Przypomnijmy, że wcześniej zawodnik ten występował albo właśnie na swojej nominalnej, prawej, albo też na lewej flance defensywy. Zimą trochę się jednak pod Klimczokiem pozmieniało. Z drużyny odszedł prawy obrońca, Bartosz Jaroch, a do zespołu – od razu do wyjściowego składu – wskoczy lewy defensor, Petar Mamić. Dlatego jeżeli nie stanie się nic nieprzewidzianego, to Filipa Modelskiego kibice Podbeskidzia powinni oglądać wyłącznie z prawej strony, bo z lewej może grać, prócz nowo pozyskanego Chorwata, jeszcze Kacper Gach.

Początek drogi

W meczu przeciwko Legii nowy kapitan Podbeskidzia spisywał się bez zarzutu.
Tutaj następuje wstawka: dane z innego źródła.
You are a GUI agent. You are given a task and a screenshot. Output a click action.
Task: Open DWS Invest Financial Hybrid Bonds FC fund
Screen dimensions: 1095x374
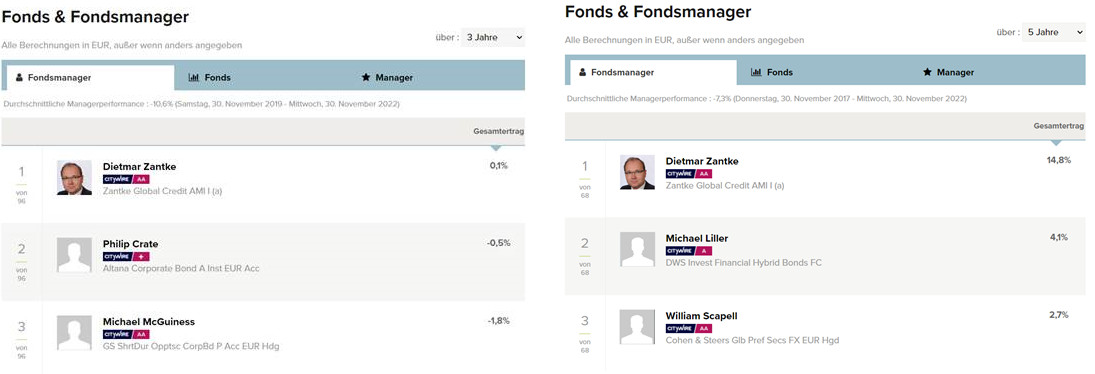coord(744,263)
Może w II połowie kilka razy rywal atakował jego stroną, ale nic z tego nie wynikło.

– Legia miała jakieś zalążki sytuacji, z których można byłoby zrobić… skrót meczu. Ale nie były to jakieś stuprocentowe sytuacje. Wiadomo jednak, że jest to bardzo silny zespół i nie będziemy się oszukiwać. W pewnych momentach zostaliśmy zepchnięci do defensywy, ale cały czas byliśmy drużyną – powiedział gracz „górali”, który dodał, że w szeregi Podbeskidzia wróciło to, dzięki czemu rozstrzygnęli starcie z mistrzem Polski na swoją korzyść.
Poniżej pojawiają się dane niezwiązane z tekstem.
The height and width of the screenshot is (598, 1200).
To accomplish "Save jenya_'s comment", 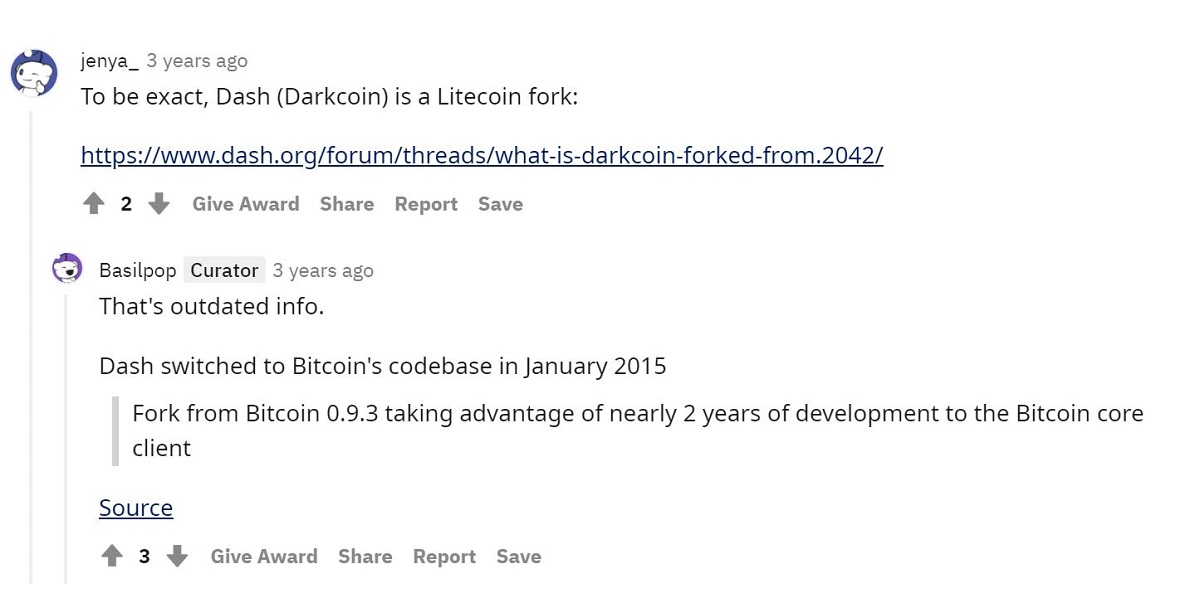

Czytaj jeszcze: Ciężkie zatrucie

– Wiedzieliśmy, że przyjechał bardzo dobry rywal, ale my znamy swoją wartość. Bardzo solidnie przepracowaliśmy okres przygotowawczy, a na boisku pokazaliśmy charakter. To był punkt wyjścia do tego zwycięstwa. Cały sztab, szatnia i cały klub. Triumf nad Legią nie przyniósł Podbeskidziu, poza trzema punktami, innych korzyści, bo swój mecz wygrała np. Warta Poznań. Ale po remisie Stali Mielec i dzięki wcześniejszej porażce Wisły Kraków, „górale” do bezpiecznego miejsca tracą dwa punkty, czyli o jeden mniej niż przed wznowieniem rozgrywek.

– Ten mecz doda nam skrzydeł, ale to jest dopiero początek. Jest on kluczowy, abyśmy zaczęli w tej rundzie punktować. Fakt, nasza sytuacja w tabeli się niespecjalnie zmieniła i idziemy dalej. Po meczu z Legią był czas na chwilę pozytywnych emocji, ale od razu przechodzimy do pracy, żeby to zwycięstwo nie było tylko jednorazowe, ale początkiem drogi ku realizacji celu, który wszyscy sobie założyliśmy – zaznaczył nowy kapitan Podbeskidzia.


Na zdjęciu: Filip Modelski zaliczył bardzo udany debiut w roli kapitana Podbeskidzia.